Ely John W, Levy Barcey T, Daly Jeanette, Xu Yinghui
Department of Family Medicine, Joy J. and Lucille A. Carver College of Medicine, University of Iowa, Iowa City, IA, USA.
Department of Epidemiology, College of Public Health, University of Iowa, Iowa City, IA, USA.
J Cancer Educ. 2016 Mar;31(1):39-46. doi: 10.1007/s13187-015-0792-5.
Only about half of eligible individuals undergo colon cancer screening. We have limited knowledge about the patient beliefs that adversely affect screening decisions and about which beliefs might be amenable to change through education. As part of a clinical trial, 641 rural Iowans, aged 52 to 79 years, reported their beliefs about colon cancer screening in response to a mailed questionnaire. Consenting subjects were randomized into four groups, which were distinguished by four levels of increasingly intensive efforts to promote screening. Two of the groups received mailed educational materials and completed a follow-up questionnaire, which allowed us to determine whether their beliefs about screening changed following the education. We also completed a factor analysis to identify underlying (latent) factors that might explain the responses to 33 questions about readiness, attitudes, and perceived barriers related to colon cancer screening. The strongest predictors of a patient's stated readiness to be screened were a physician's recommendation to be screened (1 point difference on 10-point Likert scale, 95 % confidence interval [CI], 0.5 to 1.6 point difference), a family history of colon cancer (0.85-point Likert scale difference, 95 % CI, 0.1 to 1.6), and a belief that health-care decisions should be mostly left to physicians rather than patients (Spearman correlation coefficient 0.21, P < .001). Of the 33 questionnaire items about screening beliefs, 11 (33 %) changed favorably following the educational intervention. In the factor analysis, the 33 items were reduced to 8 underlying factors, such as being too busy to undergo screening and worries about screening procedures. We found a limited number of underlying factors that may help explain patient resistance to colon cancer screening.
只有约一半符合条件的个体接受结肠癌筛查。我们对那些不利于筛查决策的患者信念,以及哪些信念可能通过教育得以改变的了解有限。作为一项临床试验的一部分,641名年龄在52至79岁之间的爱荷华州农村居民,通过邮寄问卷报告了他们对结肠癌筛查的信念。同意参与的受试者被随机分为四组,这四组的区别在于促进筛查的努力程度逐渐增强的四个水平。

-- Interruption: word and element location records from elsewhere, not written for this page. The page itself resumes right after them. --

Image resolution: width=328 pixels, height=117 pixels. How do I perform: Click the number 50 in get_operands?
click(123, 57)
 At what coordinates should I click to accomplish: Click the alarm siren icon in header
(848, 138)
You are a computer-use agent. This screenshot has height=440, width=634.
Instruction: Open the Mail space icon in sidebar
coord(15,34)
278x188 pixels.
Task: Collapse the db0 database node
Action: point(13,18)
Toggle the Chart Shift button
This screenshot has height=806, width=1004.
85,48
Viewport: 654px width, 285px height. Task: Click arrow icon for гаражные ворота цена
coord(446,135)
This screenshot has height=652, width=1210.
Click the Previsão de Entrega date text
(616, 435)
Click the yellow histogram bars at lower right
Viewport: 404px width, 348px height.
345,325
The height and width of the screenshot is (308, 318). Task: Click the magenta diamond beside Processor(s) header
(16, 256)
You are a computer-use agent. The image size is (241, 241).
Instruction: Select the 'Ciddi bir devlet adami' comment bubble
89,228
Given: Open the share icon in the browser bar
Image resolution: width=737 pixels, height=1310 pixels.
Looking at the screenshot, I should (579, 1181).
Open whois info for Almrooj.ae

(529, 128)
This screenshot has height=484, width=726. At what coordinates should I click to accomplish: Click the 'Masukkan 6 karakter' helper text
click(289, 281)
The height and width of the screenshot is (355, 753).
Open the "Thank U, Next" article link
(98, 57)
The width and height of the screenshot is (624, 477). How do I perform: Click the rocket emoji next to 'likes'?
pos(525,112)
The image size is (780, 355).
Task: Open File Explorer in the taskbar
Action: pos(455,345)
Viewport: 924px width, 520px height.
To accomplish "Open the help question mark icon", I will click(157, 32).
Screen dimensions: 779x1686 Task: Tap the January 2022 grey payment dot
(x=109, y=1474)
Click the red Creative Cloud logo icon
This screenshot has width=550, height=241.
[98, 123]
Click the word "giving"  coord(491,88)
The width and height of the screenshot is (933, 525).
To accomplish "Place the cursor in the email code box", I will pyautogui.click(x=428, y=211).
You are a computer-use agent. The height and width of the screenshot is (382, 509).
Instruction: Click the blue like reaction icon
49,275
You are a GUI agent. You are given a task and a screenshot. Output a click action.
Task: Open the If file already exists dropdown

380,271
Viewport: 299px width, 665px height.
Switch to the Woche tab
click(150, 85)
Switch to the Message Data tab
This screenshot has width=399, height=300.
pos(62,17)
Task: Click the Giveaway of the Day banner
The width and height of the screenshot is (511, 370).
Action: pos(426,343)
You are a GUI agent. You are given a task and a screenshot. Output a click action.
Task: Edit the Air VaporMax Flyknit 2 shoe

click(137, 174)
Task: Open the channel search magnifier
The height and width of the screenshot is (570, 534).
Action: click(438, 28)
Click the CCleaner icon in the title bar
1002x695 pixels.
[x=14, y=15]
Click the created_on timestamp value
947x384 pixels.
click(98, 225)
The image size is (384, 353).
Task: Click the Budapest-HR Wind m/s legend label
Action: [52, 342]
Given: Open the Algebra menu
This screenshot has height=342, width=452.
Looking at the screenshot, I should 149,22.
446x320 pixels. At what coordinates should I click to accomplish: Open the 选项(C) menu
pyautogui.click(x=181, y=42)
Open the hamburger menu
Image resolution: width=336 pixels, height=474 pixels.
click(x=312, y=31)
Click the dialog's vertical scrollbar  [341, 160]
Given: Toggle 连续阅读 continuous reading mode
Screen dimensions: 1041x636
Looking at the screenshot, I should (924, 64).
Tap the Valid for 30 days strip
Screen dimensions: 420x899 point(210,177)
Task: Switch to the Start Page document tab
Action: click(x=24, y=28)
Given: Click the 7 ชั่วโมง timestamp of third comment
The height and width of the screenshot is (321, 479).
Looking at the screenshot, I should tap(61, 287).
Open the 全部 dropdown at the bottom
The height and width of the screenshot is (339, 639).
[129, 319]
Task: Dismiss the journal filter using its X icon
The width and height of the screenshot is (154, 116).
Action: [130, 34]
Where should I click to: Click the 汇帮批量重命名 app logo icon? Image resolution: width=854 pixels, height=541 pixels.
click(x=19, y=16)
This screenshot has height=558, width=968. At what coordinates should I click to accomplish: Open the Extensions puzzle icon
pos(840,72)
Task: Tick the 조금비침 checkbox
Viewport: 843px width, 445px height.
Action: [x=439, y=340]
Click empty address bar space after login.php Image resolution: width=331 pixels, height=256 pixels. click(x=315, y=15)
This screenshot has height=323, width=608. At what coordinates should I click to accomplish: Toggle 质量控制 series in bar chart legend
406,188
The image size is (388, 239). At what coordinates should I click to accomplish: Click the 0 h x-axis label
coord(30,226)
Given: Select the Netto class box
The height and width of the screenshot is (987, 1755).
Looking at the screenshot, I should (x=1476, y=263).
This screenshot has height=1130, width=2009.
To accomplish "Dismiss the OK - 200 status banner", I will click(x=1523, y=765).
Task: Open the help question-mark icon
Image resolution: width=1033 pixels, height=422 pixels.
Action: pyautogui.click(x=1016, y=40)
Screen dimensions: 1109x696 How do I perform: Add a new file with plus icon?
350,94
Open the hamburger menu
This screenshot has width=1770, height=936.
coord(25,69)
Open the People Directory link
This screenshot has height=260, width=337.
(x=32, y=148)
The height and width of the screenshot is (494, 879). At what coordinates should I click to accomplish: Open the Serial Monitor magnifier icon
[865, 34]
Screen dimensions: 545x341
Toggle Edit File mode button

其中两组收到了邮寄的教育材料并完成了一份后续问卷,这使我们能够确定他们对筛查的信念在接受教育后是否发生了变化。我们还进行了因子分析,以识别可能解释对33个关于结肠癌筛查的准备情况、态度和感知障碍问题的回答的潜在因素。患者表示愿意接受筛查的最强预测因素是医生的筛查建议(在10分制李克特量表上相差1分,95%置信区间[CI],相差0.5至1.6分)、结肠癌家族史(李克特量表相差0.85分,95%CI,相差0.1至1.6分),以及认为医疗保健决策应主要由医生而非患者做出(斯皮尔曼相关系数0.21,P <.001)。在33个关于筛查信念的问卷项目中,11个(33%)在教育干预后有了积极变化。在因子分析中,这33个项目被缩减为8个潜在因素,如太忙而无法接受筛查以及对筛查程序的担忧。我们发现了数量有限的潜在因素,可能有助于解释患者对结肠癌筛查的抵触情绪。